# Problem with overflow

Question asked by BenChr on Jul 8, 2010
Latest reply on Jul 16, 2010 by AndreasL

I have encountered a problem with overflow. It can be seen on the picture with the flat tops.

It should have looked like the picture with the sharp tops.

The contexts is this: I am doing speechrecognition and need to calculate cepstrum coefficients of input speech:

Matlab code: Cepstrum = real(ifft(log(abs(fft(x)))));

So far I have made...

1) fft with the rfft_fr16 function,

2) abs with the cabs_fr16 function

3) Then i needed to do the log. BUT i could only find a floating point version of this one? Does a fract16 version exist?
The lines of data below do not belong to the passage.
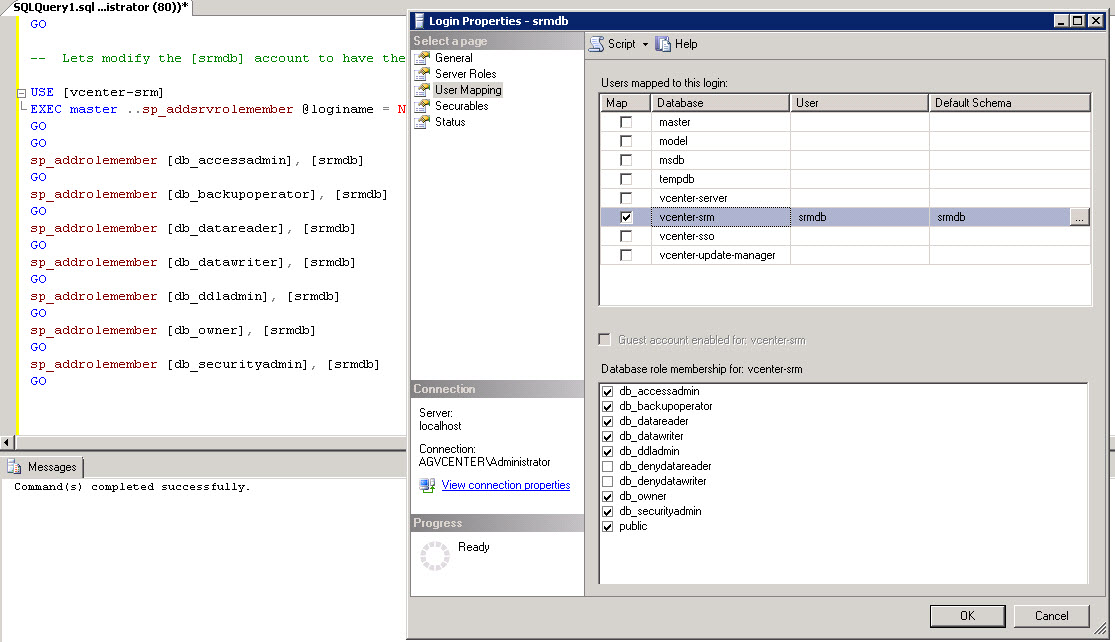Open the Script dropdown arrow
Image resolution: width=1115 pixels, height=642 pixels.
646,43
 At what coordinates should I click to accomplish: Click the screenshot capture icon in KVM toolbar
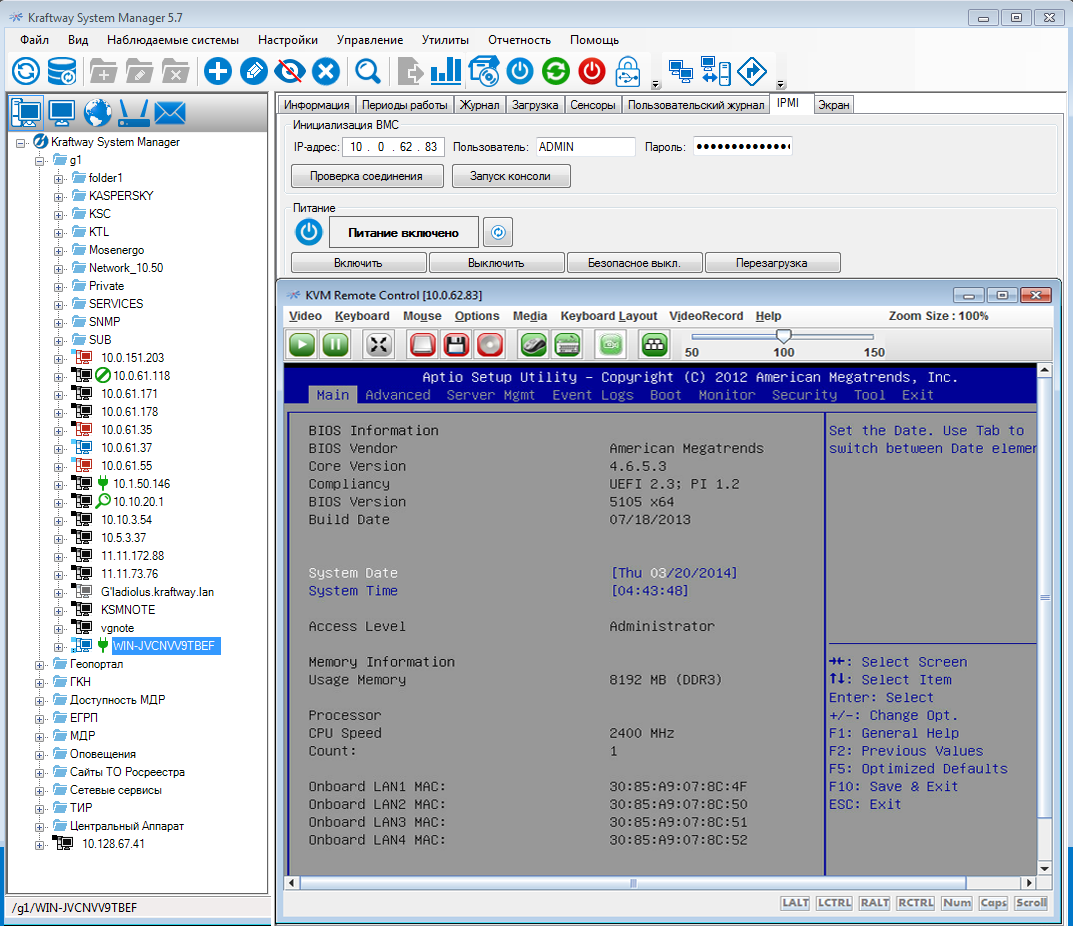tap(609, 344)
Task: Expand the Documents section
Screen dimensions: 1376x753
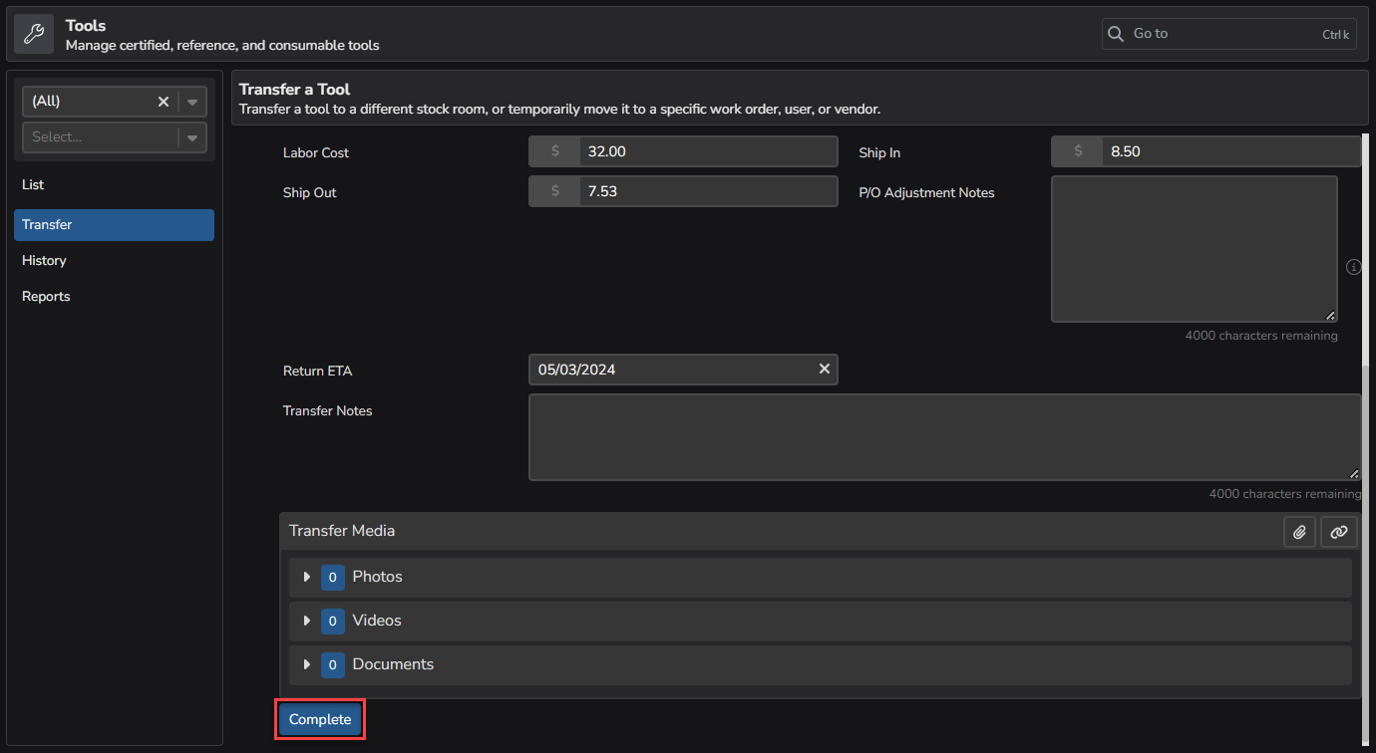Action: point(307,664)
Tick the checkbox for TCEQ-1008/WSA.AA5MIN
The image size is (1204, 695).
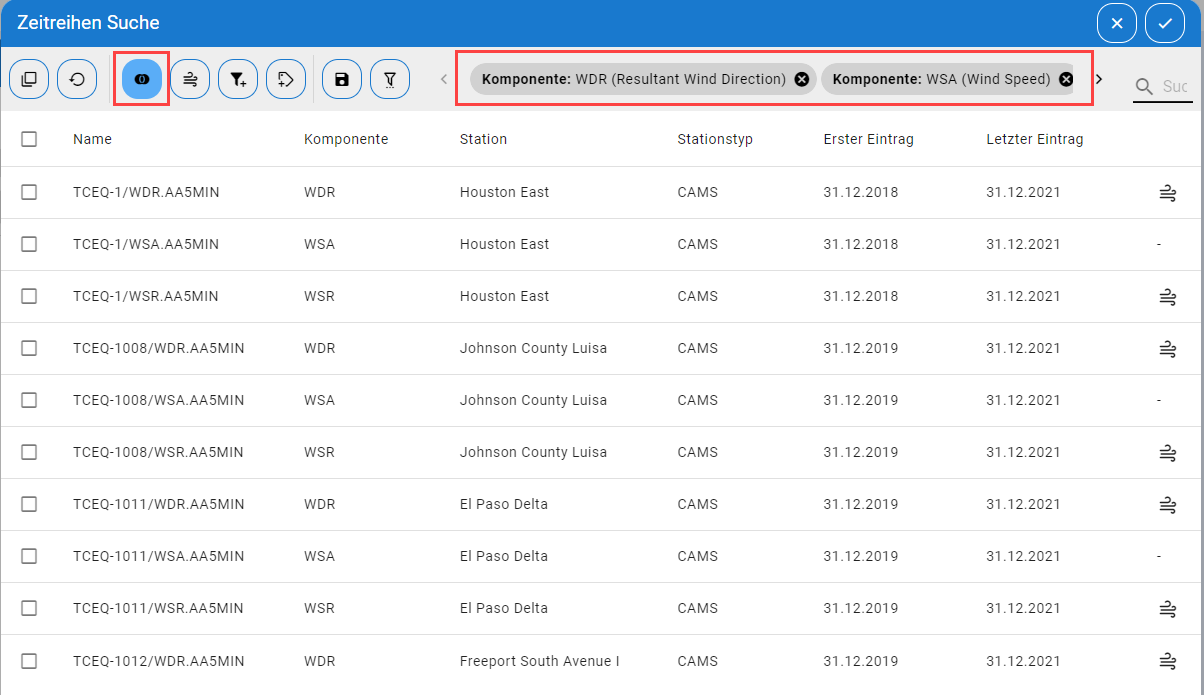29,400
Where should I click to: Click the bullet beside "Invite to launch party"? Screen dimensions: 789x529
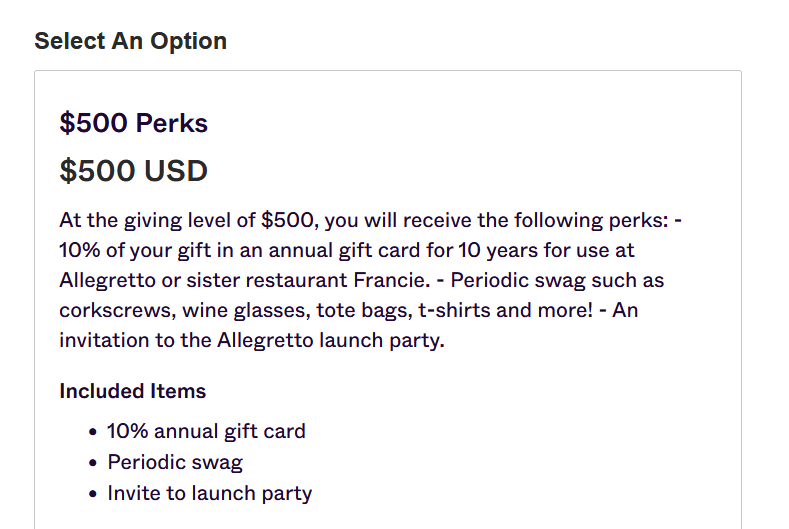(93, 494)
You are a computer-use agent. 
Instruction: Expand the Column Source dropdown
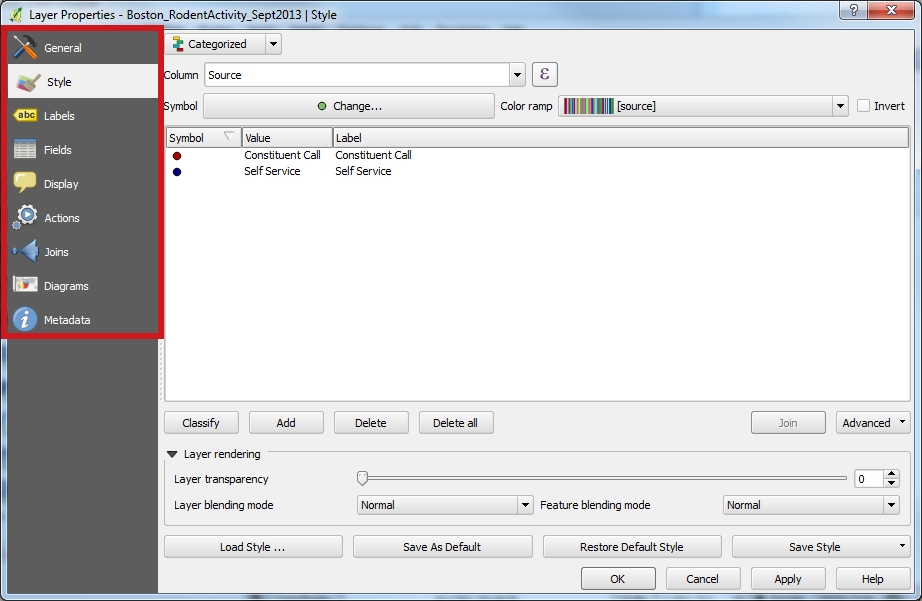pyautogui.click(x=517, y=75)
i could´nt find one - therefore i used the fr16_to_float function and used the logf function.

4) Everything untill this point has given quite accurate results, but then I had to convert from float_to_fr16 to be able to use the

ifft_fr16 function. Here is my problem.

5) Because the floating point values are higher (on the tops and lower in the valleys) than +1 and -1 it overflows! I know that I probably need to divide the log(fft) with some factor and then convert, but I also want to have a nice precision when doing the ifft afterwards.

Should I loop through the log(fft) output and find the highest value and divide everything with this value, so that it is normalized to [-1 1]?

Then I could use static scaling on the ifft afterwards! Is there a more efficient way to do the normalization?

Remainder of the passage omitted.